"David L. Nicol" wrote:
> So what would be involved in adding hooks for arbitrary semantic analysis?

At the most fundamental level all you need is a parse tree with attributes
that you can write constraints against. IMHO there isn't much difference
in technique between "semantic analysis" and "optimization". If you can do
one you can do the other.

The thing that concerns me is that this is a *lot* more involved than a
set of hooks. It might be that the interpreter, compiler (backend code
generator) and VM all have different analysis requirements. For example,
the VM doesn't care if something is meaningful or optimized, just that
it's safe. For taintedness analysis, I think running code through the
compiler might make the most sense. It would reduce the performance
requirements and could provide more information to the programmer.

> What language features can be described to allow for introduction of
> arbitrary SA passes?  At what levels?

Language features would be input to the parse tree attributes -- they
don't allow or disallow analysis. Analysis is part of implementation and
goes under the language -- under the parser in fact. Syntax macros
will probably do some local analysis. (Damian's currying operators will
have to do some analysis to figure out when to stop currying for example.)
It might make sense to have pluggable optimizers instead of hooks for
global analysis though. "use less memory" could load a memory optimizer.
"use safe io" could load the taint analyzer. Maybe these pragmas only
work in the compiler though?

> What's a good introductory glossary of SA terms? Things get confusing
> with many reinvented wheels rolling around.

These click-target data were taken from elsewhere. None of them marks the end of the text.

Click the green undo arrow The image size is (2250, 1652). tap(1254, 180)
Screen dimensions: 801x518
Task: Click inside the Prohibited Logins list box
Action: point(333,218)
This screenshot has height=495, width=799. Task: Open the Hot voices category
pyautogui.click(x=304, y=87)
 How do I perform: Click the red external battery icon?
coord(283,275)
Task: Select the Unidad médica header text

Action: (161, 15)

The dragon book is popular (duh!). I also found

  The Art of Compiler Design
  Thomas Pittman and James Peters
  ISBN 0-13-048190-4

very helpful in understanding attribute grammars. Once you get through
those two,

  Advanced Compiler Design and Implementation
  Steven S. Muchnick
  ISBN 1-55860-320-4

will move you from theory to practice. It has *extensive* coverage
of optimization techniques that will be applicable to semantic
analysis too. (I'm still slogging through it myself.) As long as I'm
listing compiler books, I might as well give my introductory
favorites:

  Modern Compiler Implementation in ML
  Andrew W. Appel
  ISBN 0-521-58274-1

  Very nice introductory book that covers grammars, code generation,
  optimization, garbage collection, "static single assignment" form and
  a lot of other stuff. There are versions of this book for Java and C,
  but I think the ML is best.

  Compiler Design in C
  Allen I. Holub
  ISBN 0-13-155045-4

  An introductory book that's closer to the "use the source
  Luke" philosophy. I really like Holub's writing, so that may bias
  me. Compilers are tough enough subjects though that just reading
  somebody you're comfortable with might make the difference.